Restate the listing below with no word altered.

START MATERIAL FOR THE TASK

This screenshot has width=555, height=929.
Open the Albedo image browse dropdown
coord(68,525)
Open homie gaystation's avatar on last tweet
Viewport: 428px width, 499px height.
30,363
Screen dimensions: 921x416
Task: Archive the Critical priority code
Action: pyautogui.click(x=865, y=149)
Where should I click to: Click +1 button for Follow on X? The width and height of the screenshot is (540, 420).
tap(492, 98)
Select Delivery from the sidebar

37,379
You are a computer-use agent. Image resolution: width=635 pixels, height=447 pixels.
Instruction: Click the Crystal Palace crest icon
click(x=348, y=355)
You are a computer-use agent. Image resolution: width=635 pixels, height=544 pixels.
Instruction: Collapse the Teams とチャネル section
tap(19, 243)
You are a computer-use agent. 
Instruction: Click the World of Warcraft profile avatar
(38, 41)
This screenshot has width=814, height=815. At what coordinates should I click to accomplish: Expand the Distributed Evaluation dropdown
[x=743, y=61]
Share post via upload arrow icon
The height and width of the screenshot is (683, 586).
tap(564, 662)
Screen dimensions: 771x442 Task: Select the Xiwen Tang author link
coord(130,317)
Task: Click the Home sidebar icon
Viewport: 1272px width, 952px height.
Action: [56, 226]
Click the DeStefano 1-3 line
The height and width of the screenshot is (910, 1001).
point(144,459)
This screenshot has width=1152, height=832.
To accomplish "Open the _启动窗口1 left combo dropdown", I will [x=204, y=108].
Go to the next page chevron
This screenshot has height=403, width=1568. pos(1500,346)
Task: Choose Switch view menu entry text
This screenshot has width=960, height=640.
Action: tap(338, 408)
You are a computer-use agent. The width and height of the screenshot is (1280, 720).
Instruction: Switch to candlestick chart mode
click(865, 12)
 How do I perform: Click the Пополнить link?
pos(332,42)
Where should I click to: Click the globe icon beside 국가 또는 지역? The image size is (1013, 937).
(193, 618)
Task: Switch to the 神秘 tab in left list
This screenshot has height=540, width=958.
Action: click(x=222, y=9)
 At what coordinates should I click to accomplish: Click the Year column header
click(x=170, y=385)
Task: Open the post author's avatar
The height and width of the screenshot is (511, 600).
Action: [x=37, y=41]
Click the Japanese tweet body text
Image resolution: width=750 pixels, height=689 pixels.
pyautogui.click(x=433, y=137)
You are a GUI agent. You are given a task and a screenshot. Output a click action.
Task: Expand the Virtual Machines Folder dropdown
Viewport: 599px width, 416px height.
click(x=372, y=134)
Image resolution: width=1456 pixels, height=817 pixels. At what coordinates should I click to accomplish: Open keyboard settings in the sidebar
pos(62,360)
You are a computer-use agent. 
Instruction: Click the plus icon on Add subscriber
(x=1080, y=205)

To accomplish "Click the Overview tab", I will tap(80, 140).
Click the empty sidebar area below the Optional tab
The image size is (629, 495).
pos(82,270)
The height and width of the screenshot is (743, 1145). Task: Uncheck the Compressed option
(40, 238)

END MATERIAL FOR THE TASK

▶ _RESULT OF THIS EXERCISE_:
This screenshot has width=555, height=929.
Open the Albedo image browse dropdown
coord(68,525)
Open homie gaystation's avatar on last tweet
Viewport: 428px width, 499px height.
30,363
Screen dimensions: 921x416
Task: Archive the Critical priority code
Action: pyautogui.click(x=865, y=149)
Where should I click to: Click +1 button for Follow on X? The width and height of the screenshot is (540, 420).
tap(492, 98)
Select Delivery from the sidebar

37,379
You are a computer-use agent. Image resolution: width=635 pixels, height=447 pixels.
Instruction: Click the Crystal Palace crest icon
click(x=348, y=355)
You are a computer-use agent. Image resolution: width=635 pixels, height=544 pixels.
Instruction: Collapse the Teams とチャネル section
tap(19, 243)
You are a computer-use agent. 
Instruction: Click the World of Warcraft profile avatar
(38, 41)
This screenshot has width=814, height=815. At what coordinates should I click to accomplish: Expand the Distributed Evaluation dropdown
[x=743, y=61]
Share post via upload arrow icon
The height and width of the screenshot is (683, 586).
tap(564, 662)
Screen dimensions: 771x442 Task: Select the Xiwen Tang author link
coord(130,317)
Task: Click the Home sidebar icon
Viewport: 1272px width, 952px height.
Action: [56, 226]
Click the DeStefano 1-3 line
The height and width of the screenshot is (910, 1001).
point(144,459)
This screenshot has width=1152, height=832.
To accomplish "Open the _启动窗口1 left combo dropdown", I will [x=204, y=108].
Go to the next page chevron
This screenshot has height=403, width=1568. pos(1500,346)
Task: Choose Switch view menu entry text
This screenshot has width=960, height=640.
Action: tap(338, 408)
You are a computer-use agent. The width and height of the screenshot is (1280, 720).
Instruction: Switch to candlestick chart mode
click(865, 12)
 How do I perform: Click the Пополнить link?
pos(332,42)
Where should I click to: Click the globe icon beside 국가 또는 지역? The image size is (1013, 937).
(193, 618)
Task: Switch to the 神秘 tab in left list
This screenshot has height=540, width=958.
Action: click(x=222, y=9)
 At what coordinates should I click to accomplish: Click the Year column header
click(x=170, y=385)
Task: Open the post author's avatar
The height and width of the screenshot is (511, 600).
Action: [x=37, y=41]
Click the Japanese tweet body text
Image resolution: width=750 pixels, height=689 pixels.
pyautogui.click(x=433, y=137)
You are a GUI agent. You are given a task and a screenshot. Output a click action.
Task: Expand the Virtual Machines Folder dropdown
Viewport: 599px width, 416px height.
click(x=372, y=134)
Image resolution: width=1456 pixels, height=817 pixels. At what coordinates should I click to accomplish: Open keyboard settings in the sidebar
pos(62,360)
You are a computer-use agent. 
Instruction: Click the plus icon on Add subscriber
(x=1080, y=205)

To accomplish "Click the Overview tab", I will tap(80, 140).
Click the empty sidebar area below the Optional tab
The image size is (629, 495).
pos(82,270)
The height and width of the screenshot is (743, 1145). Task: Uncheck the Compressed option
(40, 238)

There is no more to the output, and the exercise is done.